Both the four and five string models have the option of rosewood or maple fretboards. I love maple on basses, personally, so that’d be my choice of the two. Indeed the maple fretboards look really tasty against both this the black burst satin gloss finish and a rather cool crème brûlée high gloss finish that is also available and just looks superb. From headstock to heel, we have a rock maple neck.

The Godin's hardware is sturdy; the bridge allowing for either ‘through-body’ stringing or front loading, whatever your preference. Our review sample here was loaded from the back of the body as you’ll see when I flip the bass over in the video.
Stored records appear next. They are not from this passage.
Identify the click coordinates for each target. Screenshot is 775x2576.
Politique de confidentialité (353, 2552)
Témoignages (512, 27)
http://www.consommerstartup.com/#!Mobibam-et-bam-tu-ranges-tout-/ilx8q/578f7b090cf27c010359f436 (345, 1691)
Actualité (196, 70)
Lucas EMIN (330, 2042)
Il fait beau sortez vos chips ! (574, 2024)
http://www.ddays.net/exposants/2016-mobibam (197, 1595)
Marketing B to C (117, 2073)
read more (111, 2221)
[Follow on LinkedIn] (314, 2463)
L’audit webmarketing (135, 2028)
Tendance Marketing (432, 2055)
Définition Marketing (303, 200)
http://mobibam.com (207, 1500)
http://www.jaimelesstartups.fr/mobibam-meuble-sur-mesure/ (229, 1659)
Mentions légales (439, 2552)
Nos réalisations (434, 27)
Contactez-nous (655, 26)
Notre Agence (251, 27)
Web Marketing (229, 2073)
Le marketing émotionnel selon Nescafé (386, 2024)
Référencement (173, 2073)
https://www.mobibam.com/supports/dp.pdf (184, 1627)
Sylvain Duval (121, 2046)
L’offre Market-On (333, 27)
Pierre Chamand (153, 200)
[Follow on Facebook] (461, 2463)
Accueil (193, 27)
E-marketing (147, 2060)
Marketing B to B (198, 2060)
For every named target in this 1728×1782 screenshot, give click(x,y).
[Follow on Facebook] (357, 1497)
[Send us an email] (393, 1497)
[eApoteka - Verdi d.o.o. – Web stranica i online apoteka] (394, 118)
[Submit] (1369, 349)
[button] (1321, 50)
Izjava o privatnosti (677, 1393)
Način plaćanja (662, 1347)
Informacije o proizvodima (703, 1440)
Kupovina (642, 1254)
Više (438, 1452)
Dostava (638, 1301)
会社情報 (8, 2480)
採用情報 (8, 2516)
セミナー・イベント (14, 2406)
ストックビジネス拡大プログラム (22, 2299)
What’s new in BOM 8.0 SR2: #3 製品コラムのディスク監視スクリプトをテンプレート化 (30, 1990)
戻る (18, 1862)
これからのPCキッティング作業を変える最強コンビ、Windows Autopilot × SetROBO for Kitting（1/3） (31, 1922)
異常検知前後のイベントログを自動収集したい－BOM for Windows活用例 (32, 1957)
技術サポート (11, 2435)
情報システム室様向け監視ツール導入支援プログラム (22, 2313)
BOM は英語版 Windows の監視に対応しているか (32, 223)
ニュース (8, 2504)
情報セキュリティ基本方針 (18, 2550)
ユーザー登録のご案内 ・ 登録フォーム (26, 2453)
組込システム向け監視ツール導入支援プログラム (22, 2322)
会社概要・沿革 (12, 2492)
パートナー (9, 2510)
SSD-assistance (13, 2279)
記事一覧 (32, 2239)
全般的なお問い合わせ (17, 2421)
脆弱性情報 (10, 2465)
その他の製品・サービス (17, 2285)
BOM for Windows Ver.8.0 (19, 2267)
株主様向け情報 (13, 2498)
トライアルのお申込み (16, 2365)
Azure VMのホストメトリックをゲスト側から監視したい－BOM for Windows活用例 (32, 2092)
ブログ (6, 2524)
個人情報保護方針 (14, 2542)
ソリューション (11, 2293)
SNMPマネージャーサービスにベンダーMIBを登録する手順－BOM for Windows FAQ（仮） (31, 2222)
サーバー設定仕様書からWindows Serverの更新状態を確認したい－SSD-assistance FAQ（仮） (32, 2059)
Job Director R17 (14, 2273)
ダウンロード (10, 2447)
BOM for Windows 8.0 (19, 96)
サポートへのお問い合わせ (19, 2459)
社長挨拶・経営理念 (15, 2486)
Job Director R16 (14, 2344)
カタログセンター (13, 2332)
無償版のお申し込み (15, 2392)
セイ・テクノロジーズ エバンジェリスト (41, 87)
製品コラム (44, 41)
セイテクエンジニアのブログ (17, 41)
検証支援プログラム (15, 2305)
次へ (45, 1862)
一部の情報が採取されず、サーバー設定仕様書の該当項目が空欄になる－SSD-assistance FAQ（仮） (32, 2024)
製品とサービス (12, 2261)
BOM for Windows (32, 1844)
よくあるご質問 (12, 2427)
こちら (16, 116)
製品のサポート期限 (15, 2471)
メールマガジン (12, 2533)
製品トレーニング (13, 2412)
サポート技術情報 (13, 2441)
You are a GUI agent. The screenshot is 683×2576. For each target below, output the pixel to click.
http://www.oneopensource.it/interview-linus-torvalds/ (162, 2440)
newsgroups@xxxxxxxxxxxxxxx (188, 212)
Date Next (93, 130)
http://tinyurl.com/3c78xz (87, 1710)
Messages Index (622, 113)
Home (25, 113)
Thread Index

Up at the headstock end are some classic ‘elephant ear’ tuning keys. Now, I’m actually a big fan of the longer stalks found on some basses, such as Japanese non-export Fenders, but I keep looking at the headstock of these Godin basses and wondering if those ears are a bit...well, you know...big? What do you think? Maybe a set of Hipshot Ultralite tuning keys would balance the look. That aside, they work perfectly so there’s no criticism there.

As I mentioned earlier, the Shifter uses passive circuitry (no batteries) and in the video I enthuse over the loud, organic tones it produces. It's a stripped-down simplicity that will appeal to many players, that’s for sure, with just single volume and tone controls and a four way switch that in addition to the obvious switching offers a ‘parallel wired’ configuration and the ability to switch to having both pickups in series for extra output and midrange push. Coupled to the passive tone control there’s the usual Jazz bass breadth of tones throughout the options but I have to say the Godin Shifter does impart a naturally big sound acoustically in the studio which it seems to transfer out to our amplification for a juicier more rounded output. If you're thinking of the obvious rival from Brand F, you really need to check this out as an alternative.

For my own personal taste, the action on our review sample could have been a little lower but that's easily remedied (and some players would prefer it as we had it in any case), and I enjoyed the neck, whose 16” radius fingerboard felt ‘just right’. The profile I’d say was C shaped, with a slightly bigger shoulder meaning that it felt larger than some necks I’ve played on 5 strings - but don't take that as any impediment to playing: it’s still a comfortable experience! Aside from that, I think there’s a really great bass here with enough interest to keep it high on your list and to make it stand out from the crowd. It’s a clean looking instrument without the need for busy electronics, extremely well made and at a cracking price.